The DSC results indicated that the MPEG-b-PCL nanospheres and
the ibuprofen contained crystalline structures. It is significant to note
that the ibuprofen crystallizability in the all of drug-loaded nanospheres
was suppressed after loaded into the MPEG-b-PCL nanospheres supported
that the ibuprofen loaded in the nanospheres had a completely amorphous
state corresponding to the FTIR results as described earlier. Meanwhile,
the increasing drug content can also inhibited the PCL crystallization
due to the ibuprofen interpenetrated between the MPEG-b-PCL chains.
It concluded that the ibuprofen was well distributed into the MPEG-b-PCL
Ibuprofen loading content and encapsulation efficiency: The drug loading
content of the ibuprofen-loaded MPEG-b-PCL nanospheres was strongly depended
upon the drug feed ratio. The obtained ibuprofen loading contents as shown in
Table 1 were lower than the ibuprofen feed ratios of 1.25,
2.5 and 5.0% (w/w) for the nanosphere No. 2, 6, 3, 7 and 4, 8, respectively.
This can be indicated that the some drug has released out during the nanosphere
formation. The changes of ibuprofen encapsulation efficiency directly related
to the ibuprofen loading content (Eq. 1, 2).
The both ibuprofen loading content and encapsulation efficiency of the drug-loaded
nanospheres decreased when the PCL block length increased for the same ibuprofen
feed ratios. This could be due to higher PCL crystallinity which could decrease
the drug loading content, the drug molecules were squeezed out because crystallization
of PCL blocks, as only the amorphous PCL phase is likely to accommodate drug
molecules (Shuai et al., 2004).
In vitro release of ibuprofen: The rapid initial burst
releases of drug from the nanospheres were probably due to the releasing
of drug that was entrapped or adsorbed near to the nanosphere surfaces.

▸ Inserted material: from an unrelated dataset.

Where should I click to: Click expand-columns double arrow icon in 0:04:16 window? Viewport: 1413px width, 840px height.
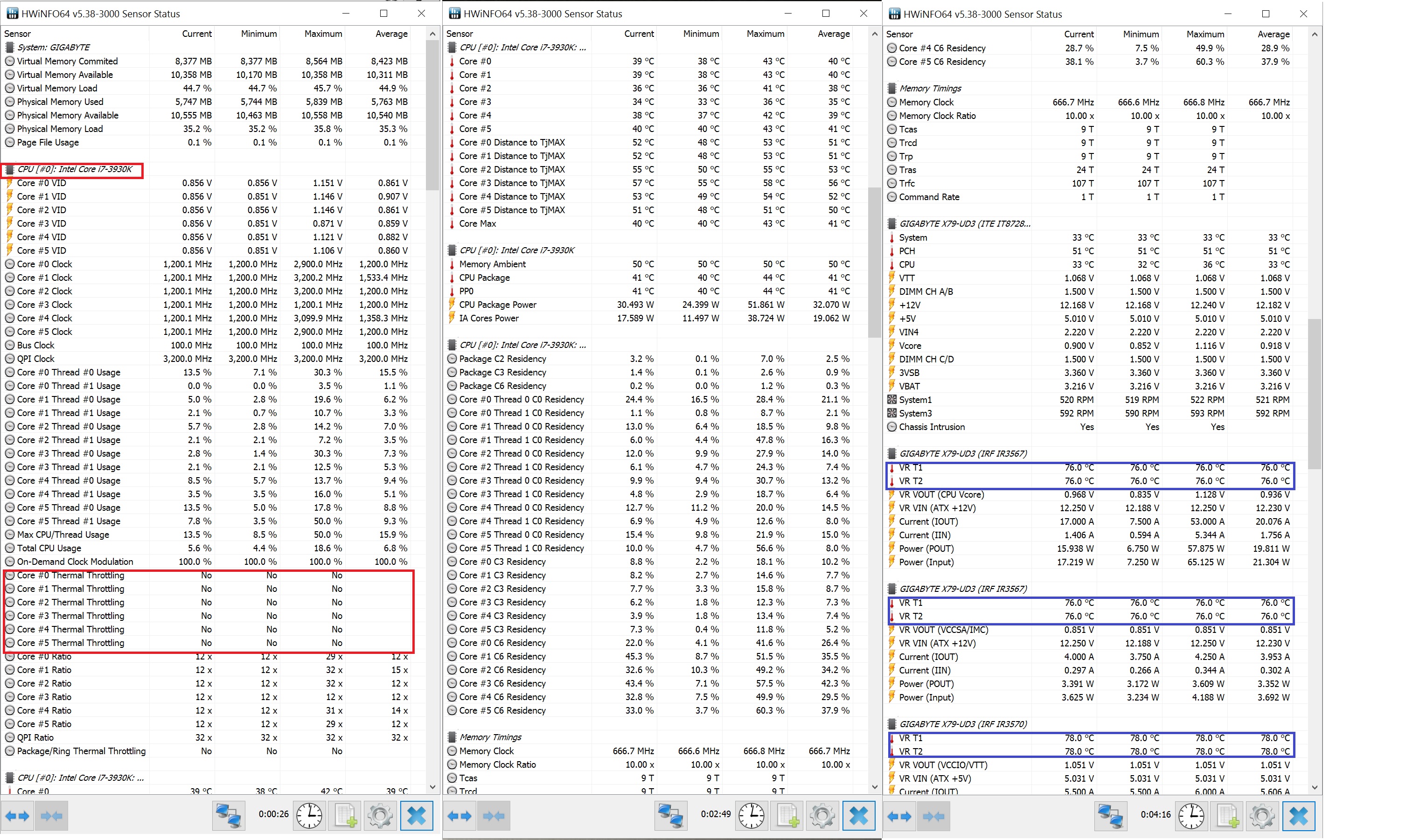click(x=899, y=816)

After that the slow release may be due to diffusion and matrix erosion
mechanisms. The drug release rates increased when the drug loading content
increased. This may be due to higher ibuprofen loading content and encapsulation
efficiency. Finally, a faster rate of ibuprofen releasing was obtained
when a less hydrophobic matrix (MPEG-b-PCL40000) due to the shorter
PCL block length was used.
The MPEG-b-PCL diblock copolymers with different PCL block lengths
were successfully synthesized by ring-opening polymerization of the CL
monomer using Sn(Oct)2 and MPEG as the initiating system. They
were semi-crystalline diblock copolymers. The surfactant-free nanospheres
of the MPEG-b-PCL with and without ibuprofen, a hydrophobic model
drug, loading were successfully prepared by the modified-SESD method using
an acetone/ethanol mixture as the organic solvent. The average sizes of
nanospheres were less than 100 nm. The prepared nanospheres looked spherical,
had a smooth surface and a narrow size distribution under SEM. The nanosphere
size and drug encapsulation efficiency were found mainly affected by the
drug loading and the PCL block length. The drug release rate can be optimally
controlled by adjusting these parameters.
The author would like to acknowledge the Research Development and Support
Unit, Mahasarakham University and the Center of Excellence for Innovation
in Chemistry (PERCH-CIC), Commission on Higher Education, Ministry of
Education, Thailand for financial supports.